In his colonial ceremonial scarlet, Redmond liked to say that he only lived up to his name in uniform. The pith helmet made the man, after all. But the young lieutenant looked fine in his casual wear. The usual imported garments from across the way. Hardly anyone made anything nice here anymore.

“It could have been yours too. But your skin always bronzed in an awful tawny fashion.”

“Hey,” Dave protested. “It pays to be close to home. Don’t get so high and mighty now that you are lording over some regiment of kids all the way out in the back of beyond.”

“Right, right,” Redmond said as he sipped his tea. “So where are you posted?”

“Fort Kitchener.”

“Near the border?” his eyebrow raised. “Sounds rough. You’ll steal all the glory, and there won’t be any left for us.”

“There’s plenty of glory to go around.”

Dave paused for a moment, and Redmond likewise reflected. Men entered through doors and from study halls; the students were studying the works of the greats and remembering each formation line from antiquity to 1871. Outside, the distant yell of “Company! Forward—march!” faintly vibrated through the windowpanes.

Thrum. Thrum. Bom. Bom. Bom.

“These heroes of antiquity ne’er saw a cannon ball,

Or knew the force of powder to slay their foes withal,

But our brave boys do know it—and none can compare!

With a tow—row—row—row—row—row for the Lamian Grenadiers!”

The cadets marched forward as the two stared outside. Still in their bright colors. Still waving the colors high above and never letting them fall. Their rifles raised like stakes, gleaming in the sun on this unusually hot January day. Pipe smoke and transparent chalk-dust hazed their vision.

“Class of 1900. The first of the new century.”

Redmond puffed onto his own mustache.

“Fortuitous for us ‘nintey niners. Or ominous, depending on the way things go.”

Dave nodded.

“But the New Army effort is really paying off. After our training exercises with the Dolgorukiy forces, I felt something different. A real unified force, not Havellian or Sowson, but Lamian.”

Two students crossed each other in the halls, appearing from the mundane study rooms.

“Guten tag.”

“Afternoon, chap.”

Both Redmond and Dave contemplated in cool silence.

“Maybe it will be enough.
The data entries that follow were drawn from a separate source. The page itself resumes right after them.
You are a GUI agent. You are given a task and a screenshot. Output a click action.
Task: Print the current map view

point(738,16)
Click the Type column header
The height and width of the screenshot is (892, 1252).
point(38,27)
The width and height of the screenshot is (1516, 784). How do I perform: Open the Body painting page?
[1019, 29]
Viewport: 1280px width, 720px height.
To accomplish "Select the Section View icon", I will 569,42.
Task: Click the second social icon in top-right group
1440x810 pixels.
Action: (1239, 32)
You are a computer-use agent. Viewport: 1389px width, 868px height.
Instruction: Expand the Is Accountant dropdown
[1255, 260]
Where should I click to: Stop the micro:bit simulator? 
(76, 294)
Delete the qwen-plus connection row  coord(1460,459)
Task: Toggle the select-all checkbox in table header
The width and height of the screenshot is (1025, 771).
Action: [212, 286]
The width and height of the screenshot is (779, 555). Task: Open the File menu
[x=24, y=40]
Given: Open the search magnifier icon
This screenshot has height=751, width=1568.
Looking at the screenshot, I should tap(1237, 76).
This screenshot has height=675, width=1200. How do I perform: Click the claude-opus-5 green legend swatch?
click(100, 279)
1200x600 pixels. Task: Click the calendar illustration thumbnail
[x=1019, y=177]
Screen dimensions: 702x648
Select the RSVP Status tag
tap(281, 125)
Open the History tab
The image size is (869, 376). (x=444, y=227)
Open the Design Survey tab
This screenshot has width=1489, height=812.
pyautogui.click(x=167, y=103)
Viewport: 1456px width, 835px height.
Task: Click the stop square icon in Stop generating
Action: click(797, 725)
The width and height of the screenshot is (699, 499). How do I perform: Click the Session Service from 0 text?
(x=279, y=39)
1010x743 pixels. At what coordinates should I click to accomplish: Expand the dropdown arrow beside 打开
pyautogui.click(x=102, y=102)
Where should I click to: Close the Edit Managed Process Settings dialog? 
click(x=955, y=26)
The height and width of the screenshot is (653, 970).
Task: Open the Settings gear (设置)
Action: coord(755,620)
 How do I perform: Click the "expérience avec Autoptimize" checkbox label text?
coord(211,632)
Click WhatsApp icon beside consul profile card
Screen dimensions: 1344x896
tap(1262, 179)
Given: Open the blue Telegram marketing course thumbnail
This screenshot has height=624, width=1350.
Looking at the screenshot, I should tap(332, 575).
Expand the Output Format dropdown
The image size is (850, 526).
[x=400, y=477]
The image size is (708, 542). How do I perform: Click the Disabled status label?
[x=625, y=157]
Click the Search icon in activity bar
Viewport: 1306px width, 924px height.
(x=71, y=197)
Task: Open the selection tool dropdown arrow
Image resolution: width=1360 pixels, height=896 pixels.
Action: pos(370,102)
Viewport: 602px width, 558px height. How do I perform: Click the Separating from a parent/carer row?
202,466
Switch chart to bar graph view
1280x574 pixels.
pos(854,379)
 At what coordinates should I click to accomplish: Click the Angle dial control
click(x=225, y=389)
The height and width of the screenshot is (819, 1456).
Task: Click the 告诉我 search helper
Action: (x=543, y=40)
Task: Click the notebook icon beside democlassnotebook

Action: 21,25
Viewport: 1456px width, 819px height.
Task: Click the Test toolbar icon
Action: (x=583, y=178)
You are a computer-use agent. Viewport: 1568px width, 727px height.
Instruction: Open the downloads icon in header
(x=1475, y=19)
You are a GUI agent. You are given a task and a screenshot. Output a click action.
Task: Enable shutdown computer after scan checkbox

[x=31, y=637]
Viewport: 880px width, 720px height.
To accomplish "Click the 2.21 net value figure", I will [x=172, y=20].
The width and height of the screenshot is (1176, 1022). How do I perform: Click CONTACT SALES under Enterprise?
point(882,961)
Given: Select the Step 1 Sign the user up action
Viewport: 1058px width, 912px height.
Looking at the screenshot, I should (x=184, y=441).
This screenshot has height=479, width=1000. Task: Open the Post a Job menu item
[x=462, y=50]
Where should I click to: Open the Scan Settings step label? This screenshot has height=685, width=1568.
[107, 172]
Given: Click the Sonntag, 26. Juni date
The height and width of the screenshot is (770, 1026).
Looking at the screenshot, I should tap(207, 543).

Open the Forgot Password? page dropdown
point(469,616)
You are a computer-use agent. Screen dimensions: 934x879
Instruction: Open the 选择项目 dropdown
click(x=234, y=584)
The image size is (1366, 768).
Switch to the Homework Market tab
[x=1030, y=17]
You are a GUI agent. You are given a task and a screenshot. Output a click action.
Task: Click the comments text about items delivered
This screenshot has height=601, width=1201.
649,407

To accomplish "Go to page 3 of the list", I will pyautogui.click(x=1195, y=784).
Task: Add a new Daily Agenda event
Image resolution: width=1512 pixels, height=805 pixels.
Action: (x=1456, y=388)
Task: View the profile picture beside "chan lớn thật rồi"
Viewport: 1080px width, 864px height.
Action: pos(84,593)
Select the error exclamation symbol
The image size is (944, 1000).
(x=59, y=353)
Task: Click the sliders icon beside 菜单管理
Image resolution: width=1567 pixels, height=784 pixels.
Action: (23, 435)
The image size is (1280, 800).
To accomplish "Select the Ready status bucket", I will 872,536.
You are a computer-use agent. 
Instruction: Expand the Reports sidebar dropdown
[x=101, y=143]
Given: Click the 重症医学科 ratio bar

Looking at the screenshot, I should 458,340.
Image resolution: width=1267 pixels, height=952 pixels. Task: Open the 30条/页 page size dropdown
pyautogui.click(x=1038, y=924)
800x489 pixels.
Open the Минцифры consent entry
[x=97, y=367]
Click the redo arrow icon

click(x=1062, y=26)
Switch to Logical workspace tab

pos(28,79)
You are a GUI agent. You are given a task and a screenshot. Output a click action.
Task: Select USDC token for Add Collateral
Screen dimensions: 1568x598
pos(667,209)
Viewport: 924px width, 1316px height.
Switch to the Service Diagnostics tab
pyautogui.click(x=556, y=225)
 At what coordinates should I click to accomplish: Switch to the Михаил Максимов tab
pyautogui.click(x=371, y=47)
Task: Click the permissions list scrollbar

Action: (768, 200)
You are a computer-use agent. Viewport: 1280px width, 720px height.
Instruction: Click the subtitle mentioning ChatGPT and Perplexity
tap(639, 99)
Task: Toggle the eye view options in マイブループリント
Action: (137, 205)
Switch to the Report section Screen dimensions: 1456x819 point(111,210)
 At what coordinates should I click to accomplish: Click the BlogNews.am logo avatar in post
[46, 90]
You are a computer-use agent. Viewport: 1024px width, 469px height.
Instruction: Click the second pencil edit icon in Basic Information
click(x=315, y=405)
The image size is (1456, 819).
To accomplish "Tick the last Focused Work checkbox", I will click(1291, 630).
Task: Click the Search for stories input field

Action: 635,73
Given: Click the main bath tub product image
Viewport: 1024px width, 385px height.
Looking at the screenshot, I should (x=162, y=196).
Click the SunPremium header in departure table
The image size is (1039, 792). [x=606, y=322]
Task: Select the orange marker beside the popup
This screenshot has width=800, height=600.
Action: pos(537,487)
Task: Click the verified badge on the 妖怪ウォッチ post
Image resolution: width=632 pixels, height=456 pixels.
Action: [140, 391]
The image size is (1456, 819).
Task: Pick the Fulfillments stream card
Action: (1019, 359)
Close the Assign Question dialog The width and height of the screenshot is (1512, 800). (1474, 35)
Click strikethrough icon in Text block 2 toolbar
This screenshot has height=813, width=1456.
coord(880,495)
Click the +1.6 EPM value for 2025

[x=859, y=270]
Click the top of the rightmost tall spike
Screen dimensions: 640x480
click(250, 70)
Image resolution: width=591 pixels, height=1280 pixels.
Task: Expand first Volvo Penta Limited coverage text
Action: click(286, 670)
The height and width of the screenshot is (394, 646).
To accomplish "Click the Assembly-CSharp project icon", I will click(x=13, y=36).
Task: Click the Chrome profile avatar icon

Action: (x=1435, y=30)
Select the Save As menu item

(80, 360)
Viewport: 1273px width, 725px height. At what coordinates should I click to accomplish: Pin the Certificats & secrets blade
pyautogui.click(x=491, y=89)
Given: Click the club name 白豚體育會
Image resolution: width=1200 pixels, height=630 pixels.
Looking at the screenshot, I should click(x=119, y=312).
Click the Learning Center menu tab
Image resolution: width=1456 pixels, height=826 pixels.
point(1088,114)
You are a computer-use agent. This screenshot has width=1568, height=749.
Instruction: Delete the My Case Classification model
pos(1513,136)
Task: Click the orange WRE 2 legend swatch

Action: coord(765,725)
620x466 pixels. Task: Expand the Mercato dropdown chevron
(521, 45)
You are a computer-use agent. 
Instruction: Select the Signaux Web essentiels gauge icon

But I doubt centuries of sovereign tradition will give in to the whim of a few reformer generals,” the colonial officer concluded.

“There’s not much of a choice. Integration of the Old Guard and the Kaiserheer will happen, or the entire Lamian Republic will cease to exist.”

“Please. The new budget proposals will do the country in far before the Casingians ever could.”

And also the naval arms race, the overextension of her colonies, the ascendancy of the New World overtaking their place in the world where the sun never sets—

Dave sighed. “Just another relic. Why were we left to fix this abomination?”

At that moment, the bells of the church tolled in Northminster chime:

All through this hour.

Lord be my guide.

That by Thy power,

No foot shall slide.

“Things will come to pass, Lieutenant Parker,” Redmond rose and straightened his back. “We can only do good for ourselves and meet them.”

Bong. Bong. The long afternoon, stretching its shadow over the walls behind them.

It’s 2 o’clock.

Dave’s eyes wandered aimlessly as the past reality fell away into the abyss, and the disorienting new world built itself and walked. His hands smelled of blood.

Had it really been nearly a year since that day?